Recently, CXCR7 has been identified as another high-affinity receptor for CXCL12 but also CXCL11, a
chemokine initially reported to bind exclusively to CXCR3. Interestingly, CXCR7 displays a propensity to form
homo- and hetero-dimers with CXCR4. CXCR3 binds CXCL11, CXCL10 and CXCL9 inducing or inhibiting
cell migration and proliferation or death depending on the cell type. These opposite behaviors were proposed to
be a consequence of the existence of three splice variants, CXCR3-A, CXCR3-B and CXCR3-alt.
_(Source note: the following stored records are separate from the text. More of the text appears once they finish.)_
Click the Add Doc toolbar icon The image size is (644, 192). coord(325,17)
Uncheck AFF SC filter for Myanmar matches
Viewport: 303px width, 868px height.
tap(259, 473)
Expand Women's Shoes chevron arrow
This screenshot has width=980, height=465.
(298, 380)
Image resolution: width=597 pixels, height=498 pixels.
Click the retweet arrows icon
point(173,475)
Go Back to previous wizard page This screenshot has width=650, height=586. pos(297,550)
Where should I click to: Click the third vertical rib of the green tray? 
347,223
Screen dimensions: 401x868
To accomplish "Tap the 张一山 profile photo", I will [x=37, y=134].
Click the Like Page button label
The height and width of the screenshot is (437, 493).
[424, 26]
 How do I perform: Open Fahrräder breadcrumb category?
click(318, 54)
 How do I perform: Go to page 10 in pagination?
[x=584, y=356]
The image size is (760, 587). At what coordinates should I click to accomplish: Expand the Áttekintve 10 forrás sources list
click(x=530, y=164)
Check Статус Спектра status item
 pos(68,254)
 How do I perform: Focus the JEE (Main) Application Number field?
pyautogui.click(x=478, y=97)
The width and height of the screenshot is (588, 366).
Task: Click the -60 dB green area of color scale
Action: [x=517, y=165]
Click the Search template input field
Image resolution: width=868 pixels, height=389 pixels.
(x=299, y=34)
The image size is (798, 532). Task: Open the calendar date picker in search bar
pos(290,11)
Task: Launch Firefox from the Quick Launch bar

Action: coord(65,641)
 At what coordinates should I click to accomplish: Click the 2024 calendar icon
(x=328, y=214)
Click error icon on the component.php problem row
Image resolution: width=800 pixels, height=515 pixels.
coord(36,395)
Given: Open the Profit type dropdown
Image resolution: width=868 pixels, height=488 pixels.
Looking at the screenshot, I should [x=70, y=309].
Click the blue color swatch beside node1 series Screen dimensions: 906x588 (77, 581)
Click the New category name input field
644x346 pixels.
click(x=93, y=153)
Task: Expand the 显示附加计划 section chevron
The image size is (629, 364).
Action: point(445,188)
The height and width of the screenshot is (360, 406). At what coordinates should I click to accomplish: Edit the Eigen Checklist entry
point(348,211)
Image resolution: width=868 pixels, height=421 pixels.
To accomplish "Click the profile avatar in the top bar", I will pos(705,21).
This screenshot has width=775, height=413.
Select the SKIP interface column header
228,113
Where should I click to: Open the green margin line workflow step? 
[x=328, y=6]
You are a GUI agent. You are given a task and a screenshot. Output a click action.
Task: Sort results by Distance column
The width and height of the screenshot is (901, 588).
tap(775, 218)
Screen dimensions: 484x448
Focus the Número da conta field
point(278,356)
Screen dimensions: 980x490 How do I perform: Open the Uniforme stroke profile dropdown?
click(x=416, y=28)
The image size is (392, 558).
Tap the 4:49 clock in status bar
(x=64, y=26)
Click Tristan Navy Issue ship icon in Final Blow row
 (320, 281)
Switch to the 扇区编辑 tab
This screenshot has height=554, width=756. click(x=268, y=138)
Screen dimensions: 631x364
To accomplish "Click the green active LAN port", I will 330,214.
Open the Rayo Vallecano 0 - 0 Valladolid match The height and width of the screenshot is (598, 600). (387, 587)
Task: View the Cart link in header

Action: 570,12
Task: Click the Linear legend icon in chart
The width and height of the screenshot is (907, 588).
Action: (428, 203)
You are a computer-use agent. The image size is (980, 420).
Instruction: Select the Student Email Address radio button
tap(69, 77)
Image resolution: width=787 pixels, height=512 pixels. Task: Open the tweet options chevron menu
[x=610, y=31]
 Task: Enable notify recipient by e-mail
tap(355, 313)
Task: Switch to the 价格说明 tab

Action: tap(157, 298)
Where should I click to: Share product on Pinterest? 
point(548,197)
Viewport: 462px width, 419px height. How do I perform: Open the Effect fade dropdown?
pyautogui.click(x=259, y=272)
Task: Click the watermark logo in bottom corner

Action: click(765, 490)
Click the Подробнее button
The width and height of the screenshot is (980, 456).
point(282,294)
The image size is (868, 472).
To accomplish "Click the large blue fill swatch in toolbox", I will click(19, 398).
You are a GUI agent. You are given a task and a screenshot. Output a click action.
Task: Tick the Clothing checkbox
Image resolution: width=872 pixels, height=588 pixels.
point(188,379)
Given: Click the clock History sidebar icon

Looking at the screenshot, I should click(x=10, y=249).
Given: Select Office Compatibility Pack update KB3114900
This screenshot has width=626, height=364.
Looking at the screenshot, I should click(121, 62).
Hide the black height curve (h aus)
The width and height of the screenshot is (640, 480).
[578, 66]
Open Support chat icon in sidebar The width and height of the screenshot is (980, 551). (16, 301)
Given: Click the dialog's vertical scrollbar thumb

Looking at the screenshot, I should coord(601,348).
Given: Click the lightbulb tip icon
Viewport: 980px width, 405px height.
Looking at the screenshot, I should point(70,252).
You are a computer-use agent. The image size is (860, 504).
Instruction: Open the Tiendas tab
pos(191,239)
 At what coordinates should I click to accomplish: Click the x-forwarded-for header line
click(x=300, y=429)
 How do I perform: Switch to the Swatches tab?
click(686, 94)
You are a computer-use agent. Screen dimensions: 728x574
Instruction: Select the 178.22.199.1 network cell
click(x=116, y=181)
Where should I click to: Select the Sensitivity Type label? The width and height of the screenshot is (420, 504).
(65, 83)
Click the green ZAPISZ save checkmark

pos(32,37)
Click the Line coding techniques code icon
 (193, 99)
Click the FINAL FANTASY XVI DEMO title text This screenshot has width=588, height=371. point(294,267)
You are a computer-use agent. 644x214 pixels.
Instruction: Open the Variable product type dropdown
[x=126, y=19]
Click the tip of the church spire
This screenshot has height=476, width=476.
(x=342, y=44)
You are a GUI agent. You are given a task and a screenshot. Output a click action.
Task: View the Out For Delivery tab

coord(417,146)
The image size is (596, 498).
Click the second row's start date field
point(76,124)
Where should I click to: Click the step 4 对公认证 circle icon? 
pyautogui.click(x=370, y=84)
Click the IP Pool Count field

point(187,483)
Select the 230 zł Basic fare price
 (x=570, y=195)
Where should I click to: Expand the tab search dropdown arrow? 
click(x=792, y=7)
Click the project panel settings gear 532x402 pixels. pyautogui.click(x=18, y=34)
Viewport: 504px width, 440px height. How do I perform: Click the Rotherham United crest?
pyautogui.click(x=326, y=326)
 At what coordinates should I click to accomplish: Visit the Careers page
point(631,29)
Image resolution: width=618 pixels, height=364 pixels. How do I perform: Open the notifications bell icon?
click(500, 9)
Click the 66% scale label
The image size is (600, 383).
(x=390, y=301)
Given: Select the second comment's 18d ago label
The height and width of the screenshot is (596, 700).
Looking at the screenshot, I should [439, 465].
Some studies
put forward the possibility that CXCR3-A and CXCR3-B may be coupled to different G protein subtypes,
triggering distinct signaling pathways. Nevertheless, no direct evidences of such differential coupling have been
reported. Similarly to CXCR7, CXCR3-A was recently shown to heterodimerize with CXCR4. Several
important questions regarding CXCR3 biology remain elusive. For instance, the precise signaling pathways of
the different CXCR3 splicing isoforms, their ligand selectivity as well as the impact of receptor homo- and
hetero-dimerization on ligand binding and signaling properties require deep investigation. The aim of this project
is to decipher these molecular mechanisms in the context of glioblastoma pathophysiology.